--- Supplied entries ---

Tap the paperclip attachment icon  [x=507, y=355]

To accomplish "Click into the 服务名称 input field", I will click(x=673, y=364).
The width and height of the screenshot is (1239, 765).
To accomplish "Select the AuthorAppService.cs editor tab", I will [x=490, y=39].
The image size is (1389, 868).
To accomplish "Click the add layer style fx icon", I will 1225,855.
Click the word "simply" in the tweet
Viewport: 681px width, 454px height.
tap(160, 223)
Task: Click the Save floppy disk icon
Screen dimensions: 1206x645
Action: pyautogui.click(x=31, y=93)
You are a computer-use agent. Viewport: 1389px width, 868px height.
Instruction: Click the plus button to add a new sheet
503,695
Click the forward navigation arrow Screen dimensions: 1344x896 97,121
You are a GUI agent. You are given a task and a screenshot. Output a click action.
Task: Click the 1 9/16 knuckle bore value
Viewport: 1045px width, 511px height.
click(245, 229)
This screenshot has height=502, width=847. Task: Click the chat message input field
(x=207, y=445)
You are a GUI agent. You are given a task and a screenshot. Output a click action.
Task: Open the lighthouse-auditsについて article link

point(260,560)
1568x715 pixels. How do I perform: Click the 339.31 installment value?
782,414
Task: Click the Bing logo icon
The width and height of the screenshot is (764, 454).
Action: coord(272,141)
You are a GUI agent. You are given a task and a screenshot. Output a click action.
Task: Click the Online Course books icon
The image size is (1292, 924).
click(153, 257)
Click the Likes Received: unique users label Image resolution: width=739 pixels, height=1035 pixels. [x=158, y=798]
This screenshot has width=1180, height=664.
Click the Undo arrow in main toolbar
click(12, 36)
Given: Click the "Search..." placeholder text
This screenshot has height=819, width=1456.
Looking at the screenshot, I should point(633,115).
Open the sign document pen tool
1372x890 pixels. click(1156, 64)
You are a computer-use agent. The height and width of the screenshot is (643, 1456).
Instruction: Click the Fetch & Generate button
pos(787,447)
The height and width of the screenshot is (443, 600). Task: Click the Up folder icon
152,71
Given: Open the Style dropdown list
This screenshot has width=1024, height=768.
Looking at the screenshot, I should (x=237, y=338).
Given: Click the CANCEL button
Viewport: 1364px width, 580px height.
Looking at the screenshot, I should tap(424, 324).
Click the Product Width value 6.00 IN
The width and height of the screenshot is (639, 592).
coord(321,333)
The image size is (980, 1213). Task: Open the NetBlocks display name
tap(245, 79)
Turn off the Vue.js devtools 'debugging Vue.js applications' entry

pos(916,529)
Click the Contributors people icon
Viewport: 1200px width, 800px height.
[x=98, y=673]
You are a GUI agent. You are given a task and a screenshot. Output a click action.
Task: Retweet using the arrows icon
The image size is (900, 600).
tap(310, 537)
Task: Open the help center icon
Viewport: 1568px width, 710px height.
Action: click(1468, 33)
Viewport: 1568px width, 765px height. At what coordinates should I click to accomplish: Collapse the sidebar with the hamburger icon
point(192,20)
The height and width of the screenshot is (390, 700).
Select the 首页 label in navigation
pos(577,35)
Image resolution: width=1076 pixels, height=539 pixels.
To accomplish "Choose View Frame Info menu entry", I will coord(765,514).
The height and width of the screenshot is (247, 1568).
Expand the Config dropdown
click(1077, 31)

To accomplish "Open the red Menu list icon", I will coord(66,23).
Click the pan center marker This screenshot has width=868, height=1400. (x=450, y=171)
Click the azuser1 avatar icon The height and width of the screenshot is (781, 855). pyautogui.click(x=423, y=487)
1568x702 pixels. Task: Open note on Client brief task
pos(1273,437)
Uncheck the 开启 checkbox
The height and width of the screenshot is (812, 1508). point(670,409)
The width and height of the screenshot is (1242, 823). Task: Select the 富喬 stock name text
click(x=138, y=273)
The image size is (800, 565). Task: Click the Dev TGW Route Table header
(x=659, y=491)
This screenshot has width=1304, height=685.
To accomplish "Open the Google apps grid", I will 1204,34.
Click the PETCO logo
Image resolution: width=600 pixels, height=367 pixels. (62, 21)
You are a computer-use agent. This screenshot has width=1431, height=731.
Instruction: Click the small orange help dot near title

---

- Aim
Copy out the rows starting with the line with "This screenshot has height=502, width=847." and going on through the line with "click(153, 257)", swapping "GUI agent" for "screen assistant" and leaving everything else as it is.

- Solution to the problem
This screenshot has height=502, width=847. Task: Click the chat message input field
(x=207, y=445)
You are a screen assistant. You are given a task and a screenshot. Output a click action.
Task: Open the lighthouse-auditsについて article link

point(260,560)
1568x715 pixels. How do I perform: Click the 339.31 installment value?
782,414
Task: Click the Bing logo icon
The width and height of the screenshot is (764, 454).
Action: coord(272,141)
You are a screen assistant. You are given a task and a screenshot. Output a click action.
Task: Click the Online Course books icon
The image size is (1292, 924).
click(153, 257)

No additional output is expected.